No suelo pensar a menudo en el tatuaje. Está ahí, forma parte de mi. No pienso en si me arrepiento o no, aunque a veces hago bromas con ello.
Me encanta ese tatuaje al completo. Me representa a mi misma, a mi red de apoyo, a mis fuerzas. Él era el pilar mas importante cuando me lo hice y le incluí, compartiendo ese signo con quien una vez consideré mi sobrino, pero que en realidad nunca lo fue.

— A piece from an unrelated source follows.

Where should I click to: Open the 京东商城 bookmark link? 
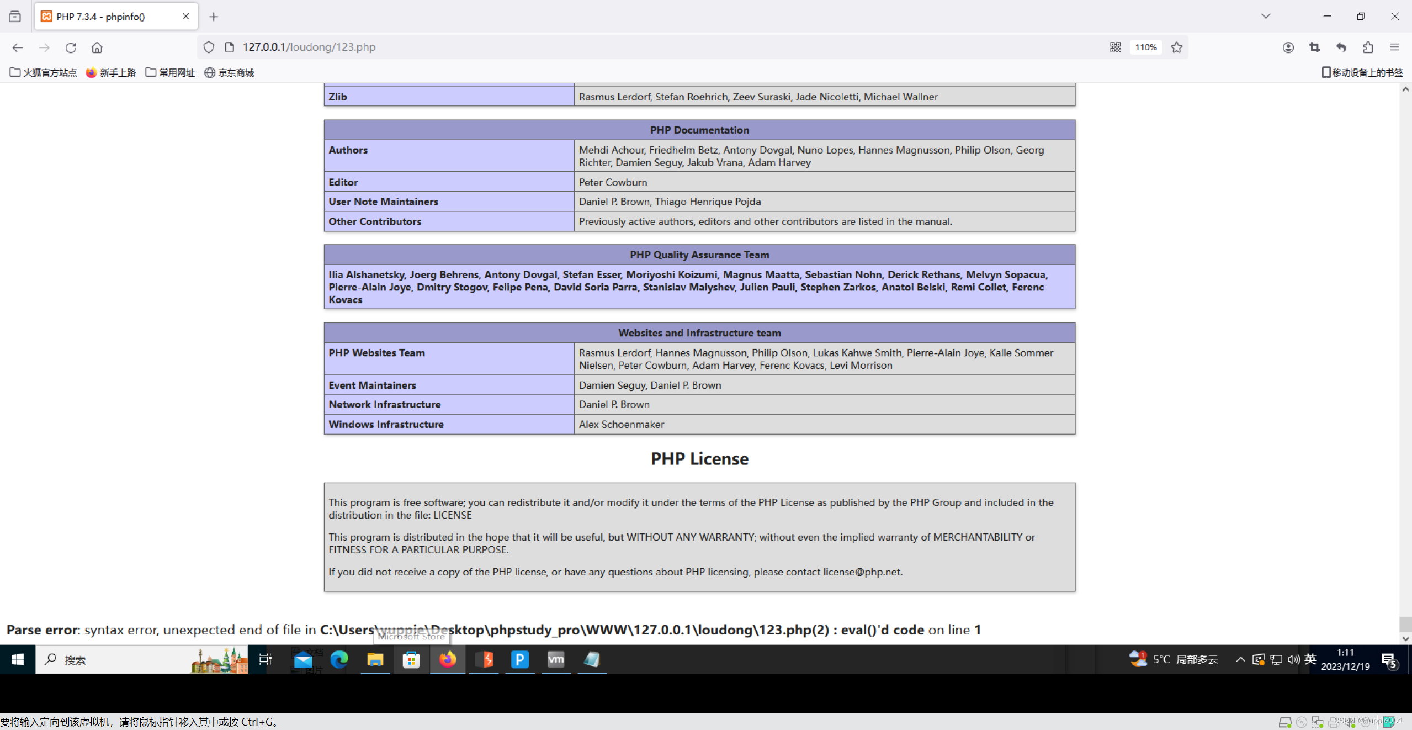[x=230, y=72]
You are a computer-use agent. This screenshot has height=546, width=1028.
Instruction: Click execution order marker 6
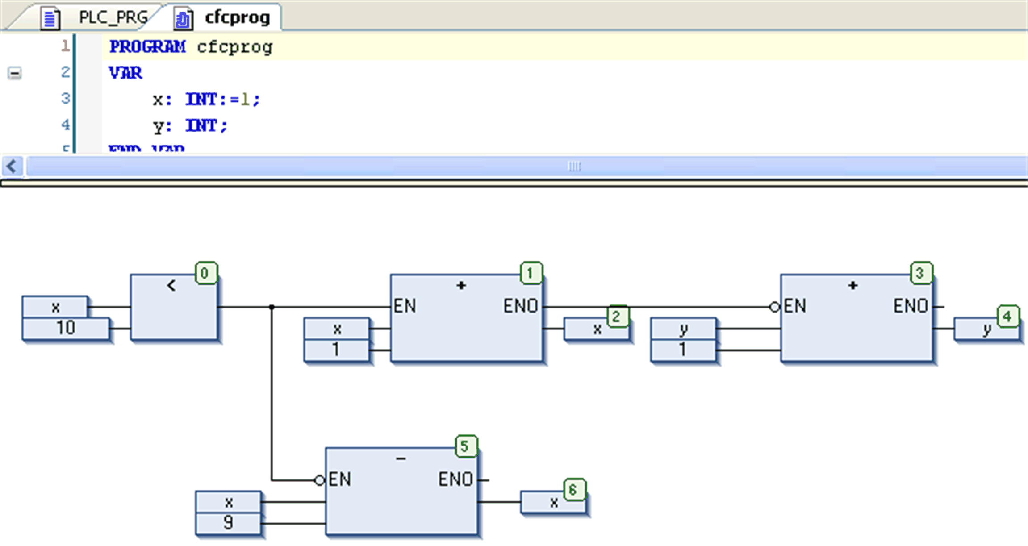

Lo cierto es que amo todos mis tatuajes. Todos tienen algo, todos me hacen sentir algo, y tengo muchas ganas de poder continuar con ellos. Con mi historia en la piel.
No puedo decir que hoy estoy bien, pero tampoco estoy profundamente mal. Sigo adelante, sobrevivo. Pienso menos que antes, estoy dejando de tener pesadillas. Los libros me están ayudando mucho.
He vuelto a cazadores de sombras, aunque sepa ya lo mucho que voy a llorar con el final.
He tenido días muy felices esta semana. Con Germán, con Joshua, el cumple de Rocío, con mis amigos en general... me han recordado lo que soy y lo que tengo. Todo lo que amo, los que me aman.
No creo que me borre nunca ese signo, aunque me lo han llegado a recomendar. Y sé que en algún momento lo miraré, y no pensaré en "lo bueno vivido", pensaré en todo lo superado, pese a él. Y en lo que nunca volveré a ser.